I appreciate the respectful disagreement and the examples that counter my points. Like I said, I'm not trying to sway anyone's opinion about the guy personally. It may have more to do with his sponsor, MarathonGuide.com, than it does with his own choices.
I'm just saying, it has a negative effect in terms of the impact on the running community when someone who is unknown comes in from 1000 miles away to win a race in an uncompetitive fashion. This isn't Wardian specifically, but an example is someone soliciting the organizer of a marathon with a $1500 first prize for travel, room, and expenses, getting "invited", and winning by 16 minutes. That person leaves, and literally, within a day, nobody is talking about the race. Sixteen minutes later, an actual race takes place between three runners from the city the race is being held in and from one state away. Completely ignored by the media, and nobody hears about it or cares.

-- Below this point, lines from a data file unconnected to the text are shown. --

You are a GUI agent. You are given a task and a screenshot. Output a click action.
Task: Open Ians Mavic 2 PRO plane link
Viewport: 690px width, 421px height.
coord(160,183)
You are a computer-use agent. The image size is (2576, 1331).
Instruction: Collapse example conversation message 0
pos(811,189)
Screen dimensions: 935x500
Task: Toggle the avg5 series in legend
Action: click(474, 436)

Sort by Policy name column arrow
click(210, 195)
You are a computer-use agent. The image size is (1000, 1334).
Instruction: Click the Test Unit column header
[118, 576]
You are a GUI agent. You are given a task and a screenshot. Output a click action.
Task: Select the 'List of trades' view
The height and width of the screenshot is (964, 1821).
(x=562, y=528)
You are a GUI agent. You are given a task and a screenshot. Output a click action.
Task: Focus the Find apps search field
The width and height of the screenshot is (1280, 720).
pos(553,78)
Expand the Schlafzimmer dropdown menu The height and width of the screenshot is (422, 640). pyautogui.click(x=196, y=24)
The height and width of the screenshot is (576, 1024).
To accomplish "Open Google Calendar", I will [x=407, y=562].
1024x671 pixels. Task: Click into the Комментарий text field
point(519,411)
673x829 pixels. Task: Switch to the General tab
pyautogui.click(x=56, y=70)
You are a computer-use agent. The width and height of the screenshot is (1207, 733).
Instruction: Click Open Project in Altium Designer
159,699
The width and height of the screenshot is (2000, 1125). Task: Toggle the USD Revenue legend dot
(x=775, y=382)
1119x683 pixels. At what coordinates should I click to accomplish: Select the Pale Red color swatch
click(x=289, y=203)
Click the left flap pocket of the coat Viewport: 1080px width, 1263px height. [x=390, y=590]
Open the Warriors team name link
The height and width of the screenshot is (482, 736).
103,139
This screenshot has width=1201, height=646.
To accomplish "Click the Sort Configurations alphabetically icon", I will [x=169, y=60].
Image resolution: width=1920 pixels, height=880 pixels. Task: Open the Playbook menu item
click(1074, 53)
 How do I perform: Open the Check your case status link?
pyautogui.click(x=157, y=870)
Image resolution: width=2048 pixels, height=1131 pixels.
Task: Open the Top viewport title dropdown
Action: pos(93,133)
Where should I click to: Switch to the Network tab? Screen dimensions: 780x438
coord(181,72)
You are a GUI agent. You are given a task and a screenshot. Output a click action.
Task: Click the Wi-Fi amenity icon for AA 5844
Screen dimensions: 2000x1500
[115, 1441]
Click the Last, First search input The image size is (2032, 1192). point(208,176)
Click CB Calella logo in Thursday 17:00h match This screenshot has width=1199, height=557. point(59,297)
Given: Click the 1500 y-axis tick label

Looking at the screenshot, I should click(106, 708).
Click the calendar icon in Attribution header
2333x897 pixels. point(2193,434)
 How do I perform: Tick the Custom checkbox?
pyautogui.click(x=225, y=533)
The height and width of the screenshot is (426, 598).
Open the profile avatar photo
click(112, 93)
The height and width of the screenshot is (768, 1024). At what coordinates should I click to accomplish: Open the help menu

Conversely, same race, several years prior. Organizer is not interested in or prepared to pay travel, etc. to a name runner like Wardian. The field is largely local and somewhat regional. A great race with a close, dramatic finish takes place, local runner wins in course record time. Media goes crazy. That runner is on radio and TV (locally) for a week after the race, etc., and people still talk to that runner about the race years later, where they were when it happened, and their memories about it like it was the goddamn Kennedy assassination.
So, there is a kind of blowback to the local running scene that can happen in either case. It's not right or wrong, it's just what happens. I see other people stepping up and aspiring to do what Wardian does (or did, in destroying uncompetitive fields), and I strongly disagree with it, because I've seen how it can take a lot of positive things away from an event and a community.
Yes, there are examples of Wardian and racers like him running at races with no prize money, but how do you know the costs aren't covered by a sponsor, or the race director? It has to make economic sense for them to fly or drive across the country to run a race, so the money for that is coming from somewhere. I strongly, strongly doubt it is coming out of pocket, given he has a family to support.
Anyone can race anywhere they want, but those choices have effects. I don't like the effects I've seen caused by people who make the choice to race often in locations far away from their homes, taking resources and attention away from the communities that support those events. Don't throw a hissy if you disagree. It's just my opinion.